_Brano proposto_
────

Anche in ‘pausa’ si continua a morire?
Dopo reiterate e circostanziate accuse da parte di numerose agenzie umanitarie e delle Nazioni Unite, Israele ha annunciato nel fine settimana che avrebbe sospeso i combattimenti in tre zone della Striscia per dieci ore al giorno e avrebbe aperto vie sicure per la consegna degli aiuti. Le cosiddette ‘pause umanitarie’ dovrebbero interessare le aree densamente popolate di Gaza City, Deir al-Balah e Mawasi, mentre nelle altre zone si continuerà a combattere. Tuttavia, poco dopo l’inizio della prima ‘pausa’, un raid aereo su un edificio di Gaza ha ucciso una donna e i suoi quattro figli. E nella sola giornata di ieri, lunedì, almeno altri 78 palestinesi sono stati uccisi, hanno dichiarato le autorità sanitarie locali, tra cui una donna incinta, il suo bambino e altri quattro bambini, quando le truppe israeliane hanno aperto il fuoco sulle persone che si erano avventate su un convoglio di camion in transito nella parte meridionale della Striscia. Non c’è stato alcun commento immediato da parte dell’esercito. Le agenzie umanitarie affermano che le nuove misure introdotte dalle autorità israeliane non sono sufficienti a contrastare il peggioramento della carestia nel territorio. Dal 7 ottobre 2023, il numero di persone uccise nella Striscia ha superato quota 60mila, secondo il Ministero della Salute dell’enclave costiera palestinese. “Qui a Gaza, nessuno si chiede più quanti siano morti. Chiedono chi è sopravvissuto oggi, chi è riuscito a trovare una pagnotta, chi ha avuto il latte per il suo bambino”, ha detto una madre di tre figli al quotidiano Ha’a’retz. “Non credo che nessuno si commuova più per i numeri”. Secondo il quotidiano, circa il 60% delle vittime dall’inizio della guerra sono minorenni, donne o anziani. Tra queste, circa 19.000 bambini – 953 dei quali di età inferiore a un anno – e più di 12mila donne, tra cui oltre 8mila madri.
Le università contro Netanyahu?

────

_Record di localizzazione di parole ed elementi_
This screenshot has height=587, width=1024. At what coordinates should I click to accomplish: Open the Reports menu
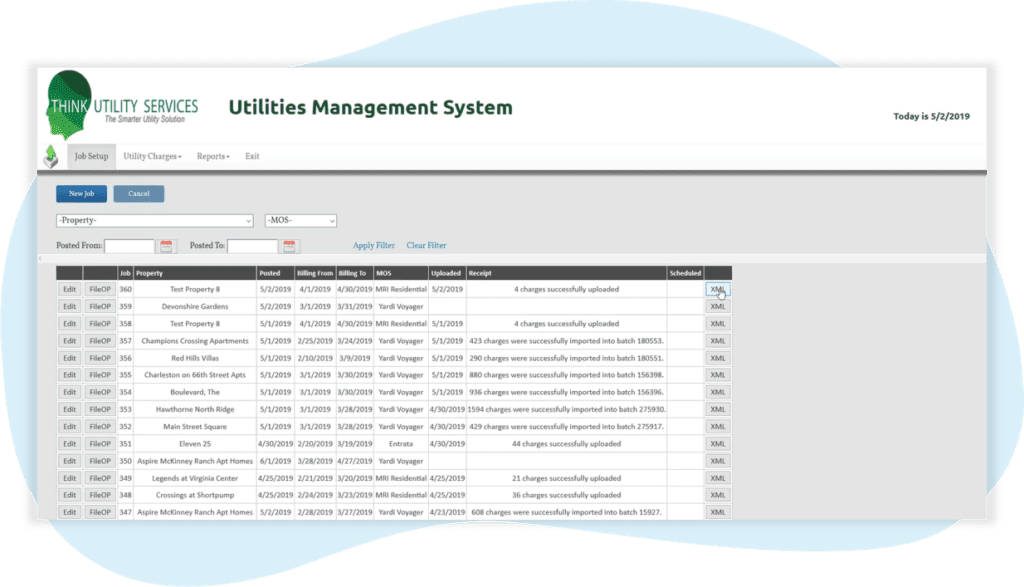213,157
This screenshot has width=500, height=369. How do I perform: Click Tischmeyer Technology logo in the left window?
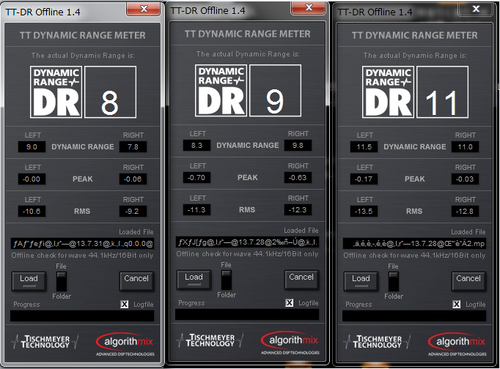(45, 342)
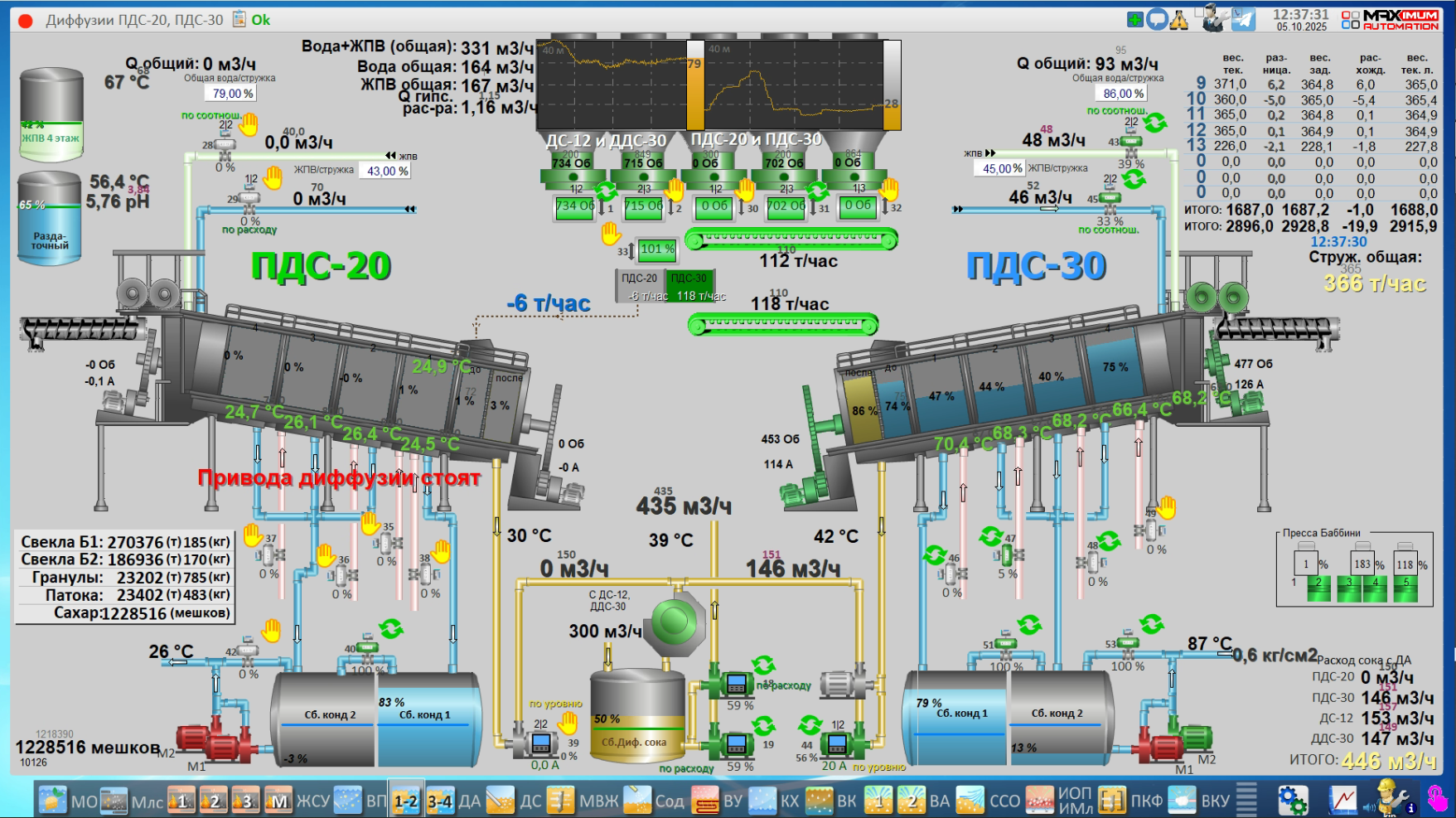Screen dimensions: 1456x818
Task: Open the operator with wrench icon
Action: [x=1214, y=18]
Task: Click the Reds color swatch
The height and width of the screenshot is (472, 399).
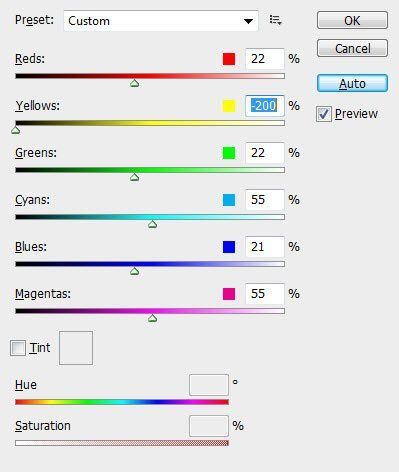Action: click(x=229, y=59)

────

_Obiettivi_
a. Elenca le aree in cui, secondo il brano, dovrebbero svolgersi le "pause umanitarie".
b. Indica quante righe dei record contengono la stringa "Open". Rispondi solo con il numero.

_Soluzioni_
a. Gaza City, Deir al-Balah, Mawasi

b. 2